> [RECORDS TO USE]:
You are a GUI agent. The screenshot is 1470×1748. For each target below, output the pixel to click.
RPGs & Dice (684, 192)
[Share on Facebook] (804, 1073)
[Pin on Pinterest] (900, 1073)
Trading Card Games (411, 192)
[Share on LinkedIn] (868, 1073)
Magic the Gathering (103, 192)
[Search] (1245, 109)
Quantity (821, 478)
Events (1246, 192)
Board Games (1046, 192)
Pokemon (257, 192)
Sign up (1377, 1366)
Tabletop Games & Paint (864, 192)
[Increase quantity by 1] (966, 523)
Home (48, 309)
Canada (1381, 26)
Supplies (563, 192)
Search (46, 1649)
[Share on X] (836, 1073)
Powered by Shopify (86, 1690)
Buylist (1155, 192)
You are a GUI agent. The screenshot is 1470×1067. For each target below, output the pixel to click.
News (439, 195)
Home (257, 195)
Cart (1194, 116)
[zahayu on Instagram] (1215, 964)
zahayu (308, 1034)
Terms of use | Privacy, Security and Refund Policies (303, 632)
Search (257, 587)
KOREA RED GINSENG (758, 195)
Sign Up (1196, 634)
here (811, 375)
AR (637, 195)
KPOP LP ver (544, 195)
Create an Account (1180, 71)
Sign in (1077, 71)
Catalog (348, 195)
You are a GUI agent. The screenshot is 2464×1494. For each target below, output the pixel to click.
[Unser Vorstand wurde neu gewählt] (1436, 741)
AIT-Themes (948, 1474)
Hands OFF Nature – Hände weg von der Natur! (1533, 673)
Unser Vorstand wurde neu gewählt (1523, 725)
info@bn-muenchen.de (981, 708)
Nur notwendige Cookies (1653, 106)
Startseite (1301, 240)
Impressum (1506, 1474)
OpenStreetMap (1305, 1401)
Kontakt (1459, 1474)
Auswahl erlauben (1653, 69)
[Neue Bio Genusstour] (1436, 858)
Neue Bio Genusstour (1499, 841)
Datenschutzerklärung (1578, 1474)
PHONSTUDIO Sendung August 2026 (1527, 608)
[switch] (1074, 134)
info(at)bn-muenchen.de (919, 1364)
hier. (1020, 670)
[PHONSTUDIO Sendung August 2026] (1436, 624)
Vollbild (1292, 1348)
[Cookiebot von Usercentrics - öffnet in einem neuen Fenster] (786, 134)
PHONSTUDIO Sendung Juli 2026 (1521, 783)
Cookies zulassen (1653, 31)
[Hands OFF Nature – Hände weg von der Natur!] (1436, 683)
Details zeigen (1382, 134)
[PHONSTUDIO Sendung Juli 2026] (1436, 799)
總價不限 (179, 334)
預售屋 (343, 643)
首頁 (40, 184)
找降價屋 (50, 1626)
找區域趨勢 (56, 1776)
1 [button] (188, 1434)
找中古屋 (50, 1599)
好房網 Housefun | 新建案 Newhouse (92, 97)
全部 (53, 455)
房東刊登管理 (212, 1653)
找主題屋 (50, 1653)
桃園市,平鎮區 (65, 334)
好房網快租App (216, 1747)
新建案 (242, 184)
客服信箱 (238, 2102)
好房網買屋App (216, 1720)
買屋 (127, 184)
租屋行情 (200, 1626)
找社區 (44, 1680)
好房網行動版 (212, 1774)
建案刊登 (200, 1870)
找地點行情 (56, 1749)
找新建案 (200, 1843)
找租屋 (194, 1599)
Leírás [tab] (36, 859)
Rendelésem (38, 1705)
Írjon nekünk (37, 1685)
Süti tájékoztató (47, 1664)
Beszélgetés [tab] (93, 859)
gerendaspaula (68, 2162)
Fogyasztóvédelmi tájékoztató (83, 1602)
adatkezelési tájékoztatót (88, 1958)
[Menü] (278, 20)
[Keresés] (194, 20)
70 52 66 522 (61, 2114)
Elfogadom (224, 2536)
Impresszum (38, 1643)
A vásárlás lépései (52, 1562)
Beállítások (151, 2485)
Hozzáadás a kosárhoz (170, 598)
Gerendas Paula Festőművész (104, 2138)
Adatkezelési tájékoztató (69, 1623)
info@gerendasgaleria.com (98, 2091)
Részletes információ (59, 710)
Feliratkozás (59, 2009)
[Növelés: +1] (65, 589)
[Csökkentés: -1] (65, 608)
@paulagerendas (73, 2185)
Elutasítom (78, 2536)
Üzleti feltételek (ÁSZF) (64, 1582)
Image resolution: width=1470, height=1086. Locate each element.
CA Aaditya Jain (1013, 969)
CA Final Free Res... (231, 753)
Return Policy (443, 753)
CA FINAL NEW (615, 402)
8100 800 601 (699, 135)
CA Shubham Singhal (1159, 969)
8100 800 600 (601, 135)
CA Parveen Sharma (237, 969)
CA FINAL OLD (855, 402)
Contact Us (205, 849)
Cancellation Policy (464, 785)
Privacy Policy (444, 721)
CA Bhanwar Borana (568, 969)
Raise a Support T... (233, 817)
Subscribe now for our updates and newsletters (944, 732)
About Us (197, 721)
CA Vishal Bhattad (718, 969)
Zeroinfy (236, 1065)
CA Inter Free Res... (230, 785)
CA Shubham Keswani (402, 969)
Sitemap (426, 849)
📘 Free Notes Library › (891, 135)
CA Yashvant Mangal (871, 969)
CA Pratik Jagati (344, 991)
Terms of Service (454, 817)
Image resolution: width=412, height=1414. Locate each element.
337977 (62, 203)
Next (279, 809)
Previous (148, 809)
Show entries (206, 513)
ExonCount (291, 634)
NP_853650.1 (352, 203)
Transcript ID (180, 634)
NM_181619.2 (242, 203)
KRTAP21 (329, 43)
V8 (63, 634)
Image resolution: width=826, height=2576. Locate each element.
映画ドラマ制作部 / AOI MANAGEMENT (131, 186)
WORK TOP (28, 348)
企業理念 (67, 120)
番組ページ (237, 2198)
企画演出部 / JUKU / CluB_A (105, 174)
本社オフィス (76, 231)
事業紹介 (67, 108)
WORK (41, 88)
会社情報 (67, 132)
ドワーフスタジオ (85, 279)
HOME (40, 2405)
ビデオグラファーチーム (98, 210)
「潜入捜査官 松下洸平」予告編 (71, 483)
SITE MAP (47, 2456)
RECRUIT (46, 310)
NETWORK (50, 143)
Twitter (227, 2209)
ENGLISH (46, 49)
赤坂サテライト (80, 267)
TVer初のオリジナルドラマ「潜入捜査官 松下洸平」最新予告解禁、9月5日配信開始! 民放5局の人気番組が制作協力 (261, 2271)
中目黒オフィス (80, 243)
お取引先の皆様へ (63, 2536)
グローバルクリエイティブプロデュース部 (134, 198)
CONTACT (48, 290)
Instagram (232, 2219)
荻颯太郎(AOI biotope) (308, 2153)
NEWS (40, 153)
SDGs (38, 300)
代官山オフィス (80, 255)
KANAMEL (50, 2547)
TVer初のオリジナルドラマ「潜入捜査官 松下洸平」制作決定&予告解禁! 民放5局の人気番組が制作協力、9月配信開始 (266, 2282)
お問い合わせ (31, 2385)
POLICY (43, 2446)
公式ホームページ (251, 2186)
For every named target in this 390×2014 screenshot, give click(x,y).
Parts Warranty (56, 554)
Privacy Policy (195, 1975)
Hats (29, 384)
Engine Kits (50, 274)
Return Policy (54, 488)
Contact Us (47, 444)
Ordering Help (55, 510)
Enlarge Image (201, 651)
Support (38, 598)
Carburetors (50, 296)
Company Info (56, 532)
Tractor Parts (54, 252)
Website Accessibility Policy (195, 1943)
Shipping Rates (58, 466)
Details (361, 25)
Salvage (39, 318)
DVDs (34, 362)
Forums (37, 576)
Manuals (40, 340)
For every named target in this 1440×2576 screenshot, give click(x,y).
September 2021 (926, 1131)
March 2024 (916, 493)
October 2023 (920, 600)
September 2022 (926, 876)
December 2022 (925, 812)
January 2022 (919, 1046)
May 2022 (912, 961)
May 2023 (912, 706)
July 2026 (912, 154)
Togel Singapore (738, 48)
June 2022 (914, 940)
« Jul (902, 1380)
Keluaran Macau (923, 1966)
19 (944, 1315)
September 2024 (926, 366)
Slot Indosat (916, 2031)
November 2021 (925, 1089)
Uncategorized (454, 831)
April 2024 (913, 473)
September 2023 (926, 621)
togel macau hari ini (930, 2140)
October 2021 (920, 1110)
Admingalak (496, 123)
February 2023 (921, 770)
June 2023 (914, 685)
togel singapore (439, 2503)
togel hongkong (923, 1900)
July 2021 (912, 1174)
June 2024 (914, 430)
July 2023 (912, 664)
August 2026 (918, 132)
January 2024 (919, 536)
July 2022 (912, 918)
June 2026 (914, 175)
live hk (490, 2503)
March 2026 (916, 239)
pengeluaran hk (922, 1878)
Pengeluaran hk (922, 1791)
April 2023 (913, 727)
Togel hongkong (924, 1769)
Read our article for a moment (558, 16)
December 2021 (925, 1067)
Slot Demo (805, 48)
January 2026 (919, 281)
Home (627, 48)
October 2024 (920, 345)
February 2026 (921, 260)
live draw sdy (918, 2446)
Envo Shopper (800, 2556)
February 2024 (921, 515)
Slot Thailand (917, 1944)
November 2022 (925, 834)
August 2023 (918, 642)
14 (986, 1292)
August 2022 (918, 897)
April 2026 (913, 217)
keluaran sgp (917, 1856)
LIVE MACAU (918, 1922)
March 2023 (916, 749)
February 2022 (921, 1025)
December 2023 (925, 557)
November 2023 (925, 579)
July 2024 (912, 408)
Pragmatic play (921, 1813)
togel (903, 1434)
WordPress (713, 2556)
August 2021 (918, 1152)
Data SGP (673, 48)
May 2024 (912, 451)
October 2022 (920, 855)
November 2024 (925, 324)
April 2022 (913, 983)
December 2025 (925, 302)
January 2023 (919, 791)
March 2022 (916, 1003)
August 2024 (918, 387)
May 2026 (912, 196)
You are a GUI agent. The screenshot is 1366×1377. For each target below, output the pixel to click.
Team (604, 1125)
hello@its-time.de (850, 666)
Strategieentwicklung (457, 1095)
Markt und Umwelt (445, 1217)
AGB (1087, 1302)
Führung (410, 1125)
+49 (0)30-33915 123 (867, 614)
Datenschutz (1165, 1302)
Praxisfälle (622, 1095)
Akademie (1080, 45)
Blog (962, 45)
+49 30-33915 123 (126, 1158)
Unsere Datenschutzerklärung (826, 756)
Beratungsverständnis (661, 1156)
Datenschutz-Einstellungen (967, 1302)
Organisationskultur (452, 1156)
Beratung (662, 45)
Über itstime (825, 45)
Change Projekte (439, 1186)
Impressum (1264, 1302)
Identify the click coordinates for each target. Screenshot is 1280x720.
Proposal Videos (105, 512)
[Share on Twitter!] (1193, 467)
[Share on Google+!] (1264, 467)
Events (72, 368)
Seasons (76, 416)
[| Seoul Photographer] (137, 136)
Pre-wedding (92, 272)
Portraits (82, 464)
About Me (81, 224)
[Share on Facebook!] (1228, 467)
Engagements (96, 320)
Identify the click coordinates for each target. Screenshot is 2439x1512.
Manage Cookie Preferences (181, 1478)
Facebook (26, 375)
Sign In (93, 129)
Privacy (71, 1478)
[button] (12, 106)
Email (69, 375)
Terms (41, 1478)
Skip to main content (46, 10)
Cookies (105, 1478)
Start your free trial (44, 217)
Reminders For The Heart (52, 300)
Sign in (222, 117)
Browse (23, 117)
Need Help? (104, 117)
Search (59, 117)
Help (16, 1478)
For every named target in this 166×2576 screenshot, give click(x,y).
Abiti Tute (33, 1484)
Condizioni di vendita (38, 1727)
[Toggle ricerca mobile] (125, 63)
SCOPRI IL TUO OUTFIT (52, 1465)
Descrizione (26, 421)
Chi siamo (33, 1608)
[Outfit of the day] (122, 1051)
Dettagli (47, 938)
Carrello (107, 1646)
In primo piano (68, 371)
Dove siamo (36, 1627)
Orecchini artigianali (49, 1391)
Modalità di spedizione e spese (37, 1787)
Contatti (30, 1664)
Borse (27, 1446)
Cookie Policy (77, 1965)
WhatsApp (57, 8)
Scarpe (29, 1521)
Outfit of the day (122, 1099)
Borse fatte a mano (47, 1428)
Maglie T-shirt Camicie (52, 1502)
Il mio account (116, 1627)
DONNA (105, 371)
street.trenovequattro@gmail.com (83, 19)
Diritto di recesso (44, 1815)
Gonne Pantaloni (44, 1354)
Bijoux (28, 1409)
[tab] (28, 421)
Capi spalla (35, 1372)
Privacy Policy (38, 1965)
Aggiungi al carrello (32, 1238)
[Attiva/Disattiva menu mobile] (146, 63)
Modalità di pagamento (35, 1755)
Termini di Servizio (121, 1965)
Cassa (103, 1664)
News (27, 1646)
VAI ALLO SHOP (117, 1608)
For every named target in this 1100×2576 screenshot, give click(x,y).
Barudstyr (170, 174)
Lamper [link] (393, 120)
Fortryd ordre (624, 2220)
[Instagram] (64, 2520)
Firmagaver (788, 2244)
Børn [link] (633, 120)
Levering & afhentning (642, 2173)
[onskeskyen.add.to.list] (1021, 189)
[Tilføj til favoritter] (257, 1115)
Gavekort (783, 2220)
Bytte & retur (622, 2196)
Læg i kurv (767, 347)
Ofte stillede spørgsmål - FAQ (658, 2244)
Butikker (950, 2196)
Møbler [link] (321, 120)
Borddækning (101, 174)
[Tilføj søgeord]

> [WORK TASK]: Using the material above, count how many lines include the word "October" and answer with only that figure.

> [YOUR RESPONSE]: 4